[JOB A]
Translate this sentence from the passage criticizing Alston's report into Spanish: "Alston provides not an iota of evidence on alleged killings by police."
[JOB B]
Extend the passage criticizing Alston's report past its last sentence, keeping its argument and tone.

[EXCERPT]

++++

There are a number of factors that militate against any attempt to take the report seriously. First, the sweeping findings and generalisations by the rapporteur are astonishing. Obsession with the police is evident in the three areas that he elected to study.

Alston provides not an iota of evidence on alleged killings by police. All he has are wild allegations by civil society groups. Torture allegations against police or military personnel are based on similar information. These, however, are outside Alston’s mandate and fall within the mandate of the Special Rapporteur on Torture, an established office in the same UN office. He also concentrates on post-election violence, which was not a case of extra-judicial killings. Police action in reaction to widespread politically-instigated violence was, arguably, also outside his mandate.

The report is a cheap anti-police statement that strains to ensure the result is skewed. Alston claims he interviewed many Government officials, but he falsified the list of people he met and his visits were brief and hurried. His report is fabricated and postulated entirely on the allegations of phantom witnesses supplemented by bias and prejudice.

++++

[GIVEN INFORMATION]
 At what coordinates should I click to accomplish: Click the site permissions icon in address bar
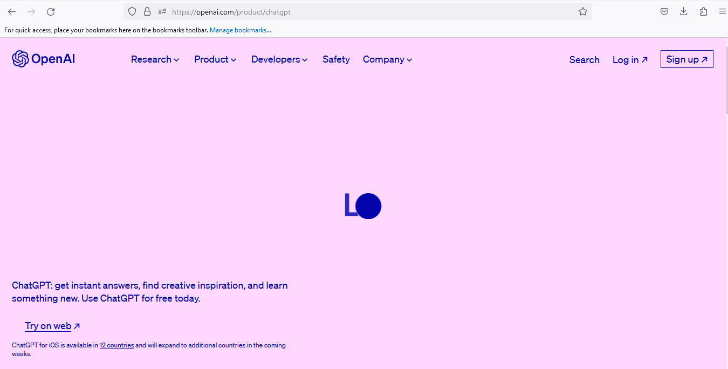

++++

[WRITTEN ANSWER A]
Alston no aporta ni una pizca de pruebas sobre los supuestos asesinatos cometidos por la policía.

[WRITTEN ANSWER B]
In current investigations, it is clear that Mungiki hace changed tack and infiltrated the public opinion machinery. The activities of the group have escalated following the report’s release.While cases of human rights abuse cannot and will not be tolerated, it is essential that there be credibility in independent investigations. This report, sadly, does not have such credibility. It would have been useful to have a truly independent report with plausible evidence of wrongdoing. But our security shall not be battered by populist compilations with no investigative merit.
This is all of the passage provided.